15 October 2013 13:49

A North West Consortium, of which Lancaster University is a member, has been awarded £14 million by the Arts and Humanities Research Council (AHRC) to train a new generation of skilled researchers.

The NWC, led by the University of Manchester, brings together Lancaster, Keele, Liverpool, Salford and Manchester Metropolitan universities and the Royal Northern College of Music, awarding around 200 PhD studentships over a five year period.

It is one of eleven new Doctoral Training Partnerships (DTPs) and seven Centres for Doctoral Training (CDTs) to deliver postgraduate supervision, training and skills development from 2014, announced by the AHRC today (Tuesday 15 October).

The DTPs offer postgraduate studentships and training across the full range of the AHRC’s disciplines, largely through consortia of Higher Education institutions (HEIs).

As part of the scheme, the AHRC is also funding placement opportunities and additional skills training, working alongside partner organisations including museums, galleries, cultural organisations and businesses.

It will nurture the development of broader skills such as partnership working, language skills and the development of students’ skills and experience in working outside academia, for example, through industry and international placements

There will also be joint supervision of students, sharing of resources from across the consortia, further activities such as student events, conferences and the fostering of peer support networks.

Chief Executive of the AHRC Professor Rick Rylance said: “This is an important step forward in delivering the best possible training and support for postgraduate students in the arts and humanities, and in developing a collaborative approach which pools expertise and expands horizons for postgraduate researchers.

“We are delighted at how the sector - and partners beyond the sector - have responded and we look forward to working closely with them to support the next generation.”

Dean of Graduate Studies at Lancaster University Professor Geraint Johnes said: “The award of the AHRC BGP2 to Lancaster and its partner institutions in the North West is fantastic news for the Arts and Humanities here.

“The scholarships awarded will provide generous support so that students can study to doctoral level at Lancaster, while also taking advantage of the high quality specialised training that is available in their subject areas right across the North West.

“It represents a tremendous boost for arts and humanities right across the region, but within Lancaster and its immediate environs in particular.”

Professor Maja Zehfuss, Associate Dean (Postgraduate Research) for The Faculty of Humanities, at The University of Manchester, said: “We are delighted to lead one of the AHRC’s Doctoral Training Partnerships.
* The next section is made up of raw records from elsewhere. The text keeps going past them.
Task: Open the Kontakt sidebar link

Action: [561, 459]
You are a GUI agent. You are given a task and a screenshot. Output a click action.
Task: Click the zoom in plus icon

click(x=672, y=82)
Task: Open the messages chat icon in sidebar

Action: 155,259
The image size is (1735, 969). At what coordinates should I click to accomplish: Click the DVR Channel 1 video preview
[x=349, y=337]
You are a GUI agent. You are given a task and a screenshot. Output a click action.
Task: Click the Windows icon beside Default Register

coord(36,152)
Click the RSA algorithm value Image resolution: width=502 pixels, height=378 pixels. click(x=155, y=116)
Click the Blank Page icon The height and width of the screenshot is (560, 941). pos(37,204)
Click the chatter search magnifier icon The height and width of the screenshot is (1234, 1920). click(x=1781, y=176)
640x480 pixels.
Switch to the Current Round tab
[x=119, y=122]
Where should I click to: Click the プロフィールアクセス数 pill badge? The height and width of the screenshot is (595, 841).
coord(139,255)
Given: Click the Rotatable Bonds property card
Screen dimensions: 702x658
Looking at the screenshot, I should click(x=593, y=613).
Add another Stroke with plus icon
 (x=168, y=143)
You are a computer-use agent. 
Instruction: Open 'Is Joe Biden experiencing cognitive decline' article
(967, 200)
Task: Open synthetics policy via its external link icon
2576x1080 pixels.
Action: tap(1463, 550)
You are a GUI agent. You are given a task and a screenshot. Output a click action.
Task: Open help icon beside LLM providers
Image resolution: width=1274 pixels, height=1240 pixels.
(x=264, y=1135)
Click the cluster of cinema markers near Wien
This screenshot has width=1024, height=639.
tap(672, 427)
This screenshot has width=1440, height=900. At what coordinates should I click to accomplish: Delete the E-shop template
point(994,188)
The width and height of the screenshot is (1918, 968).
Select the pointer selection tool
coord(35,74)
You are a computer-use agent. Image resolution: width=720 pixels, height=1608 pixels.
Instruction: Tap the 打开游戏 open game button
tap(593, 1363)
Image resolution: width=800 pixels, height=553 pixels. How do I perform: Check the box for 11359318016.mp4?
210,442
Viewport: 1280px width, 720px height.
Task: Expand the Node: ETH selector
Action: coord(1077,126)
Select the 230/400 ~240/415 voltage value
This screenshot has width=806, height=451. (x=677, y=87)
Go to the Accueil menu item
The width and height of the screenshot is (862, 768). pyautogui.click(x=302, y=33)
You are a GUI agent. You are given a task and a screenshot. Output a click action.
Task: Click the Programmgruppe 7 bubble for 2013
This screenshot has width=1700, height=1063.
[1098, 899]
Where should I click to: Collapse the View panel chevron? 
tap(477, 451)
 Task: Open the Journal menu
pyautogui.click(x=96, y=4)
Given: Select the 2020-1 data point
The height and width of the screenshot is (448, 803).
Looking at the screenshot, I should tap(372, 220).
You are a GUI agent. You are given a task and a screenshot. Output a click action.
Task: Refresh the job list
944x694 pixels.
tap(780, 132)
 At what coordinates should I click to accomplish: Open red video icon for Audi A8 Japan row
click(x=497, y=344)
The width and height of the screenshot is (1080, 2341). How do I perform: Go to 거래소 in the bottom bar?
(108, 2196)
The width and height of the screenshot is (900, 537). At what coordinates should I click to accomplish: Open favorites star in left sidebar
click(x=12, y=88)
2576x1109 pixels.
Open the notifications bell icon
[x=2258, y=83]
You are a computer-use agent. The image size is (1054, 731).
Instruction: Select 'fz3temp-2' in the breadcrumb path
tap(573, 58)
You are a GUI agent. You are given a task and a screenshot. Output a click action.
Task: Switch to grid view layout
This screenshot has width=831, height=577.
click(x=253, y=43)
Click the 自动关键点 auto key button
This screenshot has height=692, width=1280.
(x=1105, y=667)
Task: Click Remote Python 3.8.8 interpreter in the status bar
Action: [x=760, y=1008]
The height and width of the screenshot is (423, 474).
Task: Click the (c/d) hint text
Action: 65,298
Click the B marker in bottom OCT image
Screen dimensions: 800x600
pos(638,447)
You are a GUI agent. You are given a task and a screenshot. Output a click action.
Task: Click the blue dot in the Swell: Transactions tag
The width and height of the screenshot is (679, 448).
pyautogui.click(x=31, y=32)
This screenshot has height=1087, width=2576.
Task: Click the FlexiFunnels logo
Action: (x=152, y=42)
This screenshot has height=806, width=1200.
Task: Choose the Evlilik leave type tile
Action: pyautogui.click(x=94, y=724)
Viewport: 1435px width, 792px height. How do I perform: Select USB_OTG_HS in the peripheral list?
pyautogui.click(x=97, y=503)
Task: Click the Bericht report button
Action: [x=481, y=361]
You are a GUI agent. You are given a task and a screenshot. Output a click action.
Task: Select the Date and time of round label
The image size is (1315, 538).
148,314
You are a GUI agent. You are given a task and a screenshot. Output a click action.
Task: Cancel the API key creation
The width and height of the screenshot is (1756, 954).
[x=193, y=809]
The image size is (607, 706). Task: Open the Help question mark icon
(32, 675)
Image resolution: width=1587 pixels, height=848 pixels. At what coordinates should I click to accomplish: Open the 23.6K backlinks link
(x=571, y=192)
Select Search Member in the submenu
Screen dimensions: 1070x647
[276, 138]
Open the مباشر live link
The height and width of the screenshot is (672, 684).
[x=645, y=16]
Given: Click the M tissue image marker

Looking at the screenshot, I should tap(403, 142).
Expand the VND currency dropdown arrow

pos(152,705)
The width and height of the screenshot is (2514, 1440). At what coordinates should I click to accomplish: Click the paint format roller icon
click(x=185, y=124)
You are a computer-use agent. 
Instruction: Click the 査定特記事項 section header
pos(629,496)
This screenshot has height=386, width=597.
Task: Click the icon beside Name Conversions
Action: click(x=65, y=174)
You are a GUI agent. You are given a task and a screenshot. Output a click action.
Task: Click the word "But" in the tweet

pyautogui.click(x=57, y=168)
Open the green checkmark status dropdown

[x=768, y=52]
Training the next generation of researchers is one of the most important things we do and, at Manchester, we are proud of the research environment and training opportunities we offer to our doctoral researchers. Through the NWC we can do even more. One of the great things about mentoring and training new researchers is that we get to support bright people to do things we might not have thought of ourselves. I’m excited to build and develop the NWC because it helps us do more of that.”